In an effort to reconcile kids’ ongoing love affair with video games and the growing parental concern over how much couch time children are logging, L.A.’s Toy Quest has come up with a new gaming system designed to gets kids up and moving.

Go Go TV (US$39) is a cartridge-based console that actually puts gamers right in the middle of the action using motion-capture technology. When the game is plugged in, an image of the player appears on the screen. And by placing their hands in certain positions, players control the game play through their movements.

‘You actually see yourself on the TV screen and interact with the characters,’ says Toy Quest president Brian Dubinsky. ‘If you want to fly like Buzz Lightyear, you can. And when you are leaning left, you see yourself bearing left through the clouds.’

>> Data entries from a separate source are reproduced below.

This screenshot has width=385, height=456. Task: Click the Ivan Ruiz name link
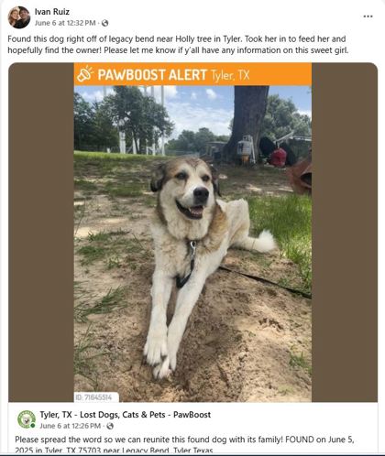pyautogui.click(x=52, y=12)
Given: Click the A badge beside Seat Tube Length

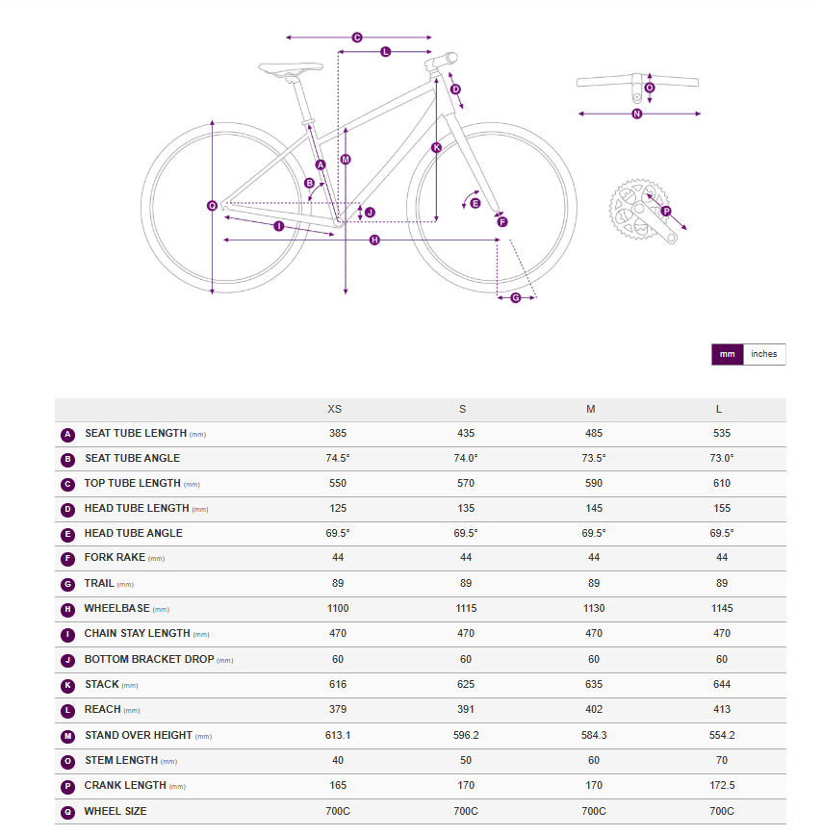Looking at the screenshot, I should 67,434.
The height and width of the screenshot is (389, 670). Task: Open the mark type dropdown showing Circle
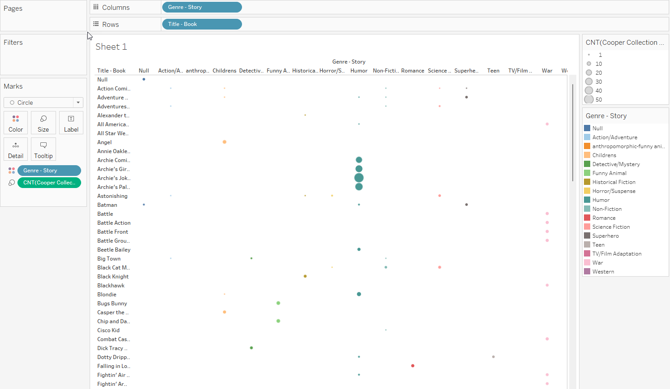click(78, 103)
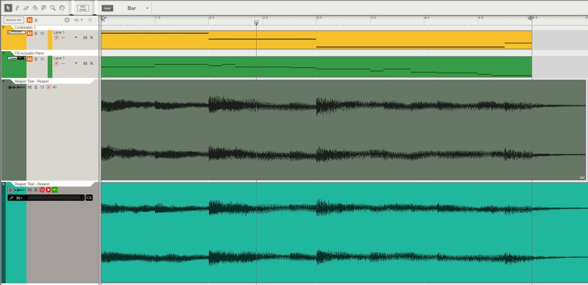
Task: Select the Mute tool
Action: (x=44, y=8)
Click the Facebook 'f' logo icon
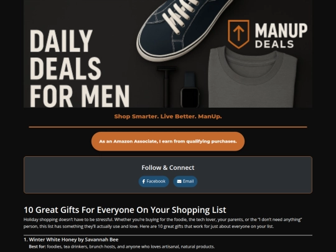 tap(144, 182)
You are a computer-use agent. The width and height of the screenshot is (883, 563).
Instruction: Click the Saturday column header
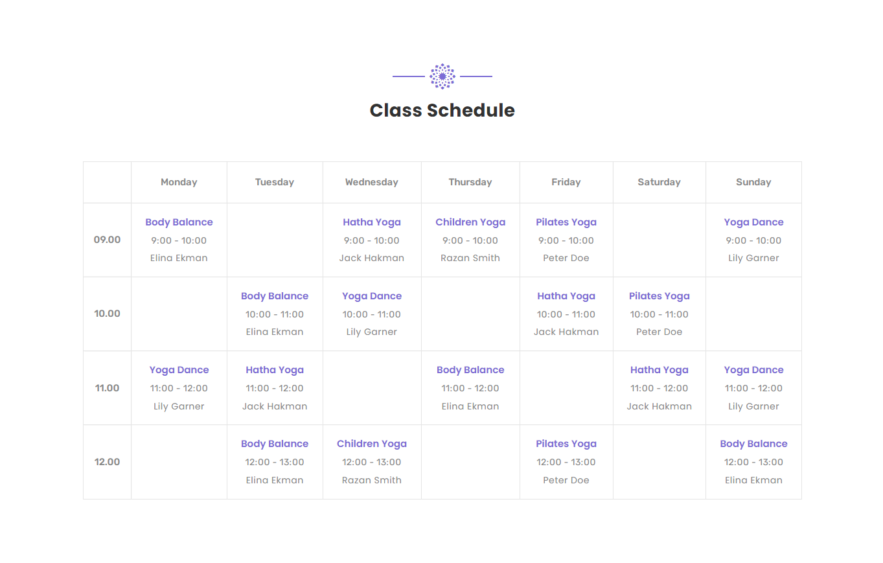pyautogui.click(x=659, y=182)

Toy Quest will roll the system out in March with eight initial games, to be followed by seven new ones every three months. Dubinsky estimates that roughly half the titles will be based on entertainment properties, and Toy Quest has already secured licenses from Disney and DreamWorks for its launch phase. Each cartridge will retail for US$20 and come with some type of accessory (for example, a gymnastics game might come with a baton), all of which are wireless, relying instead on infrared sensors to communicate with the console.

If the concept behind Go Go sounds vaguely familiar, that’s because Sony came out with a similar product called the EyeToy for its PlayStation 2 video game console in late 2003. To avoid going directly up against such an entrenched electronics behemoth, Toy Quest is targeting a slightly younger three to eight demo.

The hope is that younger kids will be more open to a lifestyle change if it’s encouraged by a cool activity. ‘We know kids are playing video games, and that’s not going to change,’ says Dubinsky. ‘[But Go Go] is about getting them off the couch. [With our system,] the only way to get better at the game is to move more, jump up and down, run through the mazes, catch the butterfly, or whatever. They more they move, the better their score will be.’